My new verilog 65C02 core.

Arlet · Post by **Arlet** » Tue Nov 17, 2020 10:15 am

The RTS0, JSR0, BRK0, RTI0 states are all coming from column 0, so those are implemented like this:

LUT6( DB[4], DB[5], DB[6], DB[7], SYNC, LUT4(DB[3:0]) )

Instead of one-hot encoding these 4 states, we could try to exploit the similarity by putting them in a more compact group, perhaps also incorporating the follow-up sequence states in some way. These 4 instructions alone take care of half the total states, and they all use the stack in some way, so I'm thinking there could be some benefit in grouping them.

Arlet · Post by **Arlet** » Tue Nov 17, 2020 10:45 am

Something else I realized is that some attempts to minimize states could actually hinder optimization. I was looking at all the 12 initial decode states, and most had very simple 2 layer inputs, like the IMM0 ones, with 1xLUT4 and 1xLUT6.

But looking at the ABS0 state, it was 2xLUT6, with a bunch of extra state inputs. The cause of this was some early optimization I did. For instance, when doing a JSR instruction, we go: SYNC -> JSR0 -> JSR1 -> JSR2 -> ABS0 -> ABS1 -> DATA -> SYNC.

For a one-hot encoding that's probably a good idea, because each extra state means an extra flop, so you want to minimize states. For a mixed encoding, it may be better to add JSR3, JSR4, etc... reusing the same state bits.
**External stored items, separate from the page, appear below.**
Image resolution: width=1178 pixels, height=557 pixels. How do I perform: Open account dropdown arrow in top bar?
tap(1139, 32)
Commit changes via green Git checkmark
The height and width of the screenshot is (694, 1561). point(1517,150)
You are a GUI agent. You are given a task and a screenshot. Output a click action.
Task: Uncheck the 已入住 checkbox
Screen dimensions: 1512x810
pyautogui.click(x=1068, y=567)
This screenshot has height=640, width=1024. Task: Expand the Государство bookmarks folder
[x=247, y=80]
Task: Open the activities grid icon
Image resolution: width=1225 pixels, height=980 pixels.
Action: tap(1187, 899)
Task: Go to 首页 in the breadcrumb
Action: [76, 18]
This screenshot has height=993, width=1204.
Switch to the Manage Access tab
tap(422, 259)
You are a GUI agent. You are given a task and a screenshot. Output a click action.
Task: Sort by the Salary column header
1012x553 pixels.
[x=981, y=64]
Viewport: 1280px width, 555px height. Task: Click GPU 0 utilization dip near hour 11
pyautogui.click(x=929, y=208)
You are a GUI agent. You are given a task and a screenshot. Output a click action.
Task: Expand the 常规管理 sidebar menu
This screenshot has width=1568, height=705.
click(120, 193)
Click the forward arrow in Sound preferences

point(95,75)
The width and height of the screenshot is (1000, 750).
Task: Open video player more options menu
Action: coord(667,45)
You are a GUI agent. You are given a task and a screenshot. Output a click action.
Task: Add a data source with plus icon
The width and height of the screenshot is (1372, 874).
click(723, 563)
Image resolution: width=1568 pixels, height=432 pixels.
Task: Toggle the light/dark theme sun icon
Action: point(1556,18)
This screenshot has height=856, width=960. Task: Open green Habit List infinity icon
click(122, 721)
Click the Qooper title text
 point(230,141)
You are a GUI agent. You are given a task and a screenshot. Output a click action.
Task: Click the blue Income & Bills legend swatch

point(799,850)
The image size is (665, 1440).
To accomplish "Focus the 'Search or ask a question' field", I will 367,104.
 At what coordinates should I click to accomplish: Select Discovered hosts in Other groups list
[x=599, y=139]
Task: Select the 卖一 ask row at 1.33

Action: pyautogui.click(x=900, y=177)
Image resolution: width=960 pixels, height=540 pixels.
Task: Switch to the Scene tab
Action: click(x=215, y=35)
Perhaps a one/two-hot group encoding, plus a T0-T6 sequence counter

BigEd · Post by **BigEd** » Tue Nov 17, 2020 11:10 am

Just a thought: if you permute the axes of your 16x16 table according to a Gray code, to make a Karnaugh map, does that help anything jump out at you?

Arlet · Post by **Arlet** » Tue Nov 17, 2020 11:24 am

Not really. Gray code brings some things get closer together, but other things move further apart.

I isolated the part of the design where the DB input is used to determine the first state transition from SYNC to any of the 12 initial states, based on addressing mode and special instructions. Each of those 12 states was one-hot encoded.

Total design requires 1 LUT for each output (obviously), plus 5 additional LUTs for 1 layer of "pre-decoding". The don't cares for undocumented opcodes do end up helping, especially to find the default SYNC -> SYNC transition. Because some of the LUTs can be shared in the same LUT6, a total of 12 LUT6s are needed. That's pretty good.

Code: Select all

always @(*)
    if( sync )
        casez( DB )
            8'b0000_0000:  next = BRK0;      // BRK
            8'b0010_0000:  next = JSR0;      // JSR
            8'b0100_0000:  next = RTI0;      // RTI
            8'b0110_0000:  next = RTS0;      // RTS
            8'b1000_0000:  next = COND;      // BRA
            8'b???1_0000:  next = COND;      // other branches
            8'b0?10_1000:  next = PULL;      // PLA/PLP
            8'b0?00_1000:  next = PUSH;      // PHA/PHP
            8'b?111_1010:  next = PULL;      // PLX/PLY
            8'b?101_1010:  next = PUSH;      // PHY/PHX
            8'b????_0001:  next = IND0;      // col 1 (ZP,X)/(ZP),Y
            8'b???1_0010:  next = IND0;      // col 2 odd (ZP)
            8'b????_0000:  next = IMM0;      // anything in col 0 not already done
            8'b???0_0010:  next = IMM0;      // col 2 even (LDX#IMM)
            8'b???0_1001:  next = IMM0;      // col 9 even 
            8'b???1_1001:  next = ABS0;      // col 9 odd 
            8'b????_11??:  next = ABS0;      // col c,d,e,f
            8'b????_01??:  next = ZPG0;      // col 4,5,6,7
            default:       next = SYNC;      // implied & undocumented
        endcase

Arlet · Post by **Arlet** » Tue Nov 17, 2020 4:07 pm

I figured out that if you want to define your own state machine encoding, it's important not to set the "FSM Encoding Algorithm" to "None", like I showed in the dialog before. You need to set it to "User". Also, in the 'case' statement for the state machine, make sure to provide all the valid states as options, and do not use a "default" clause. Edit: you can use "default" but it must lead back to a valid state. I had a transition to "xxx" and that blew up. Also, you need to specify a valid initial state, and not export the state registers directly.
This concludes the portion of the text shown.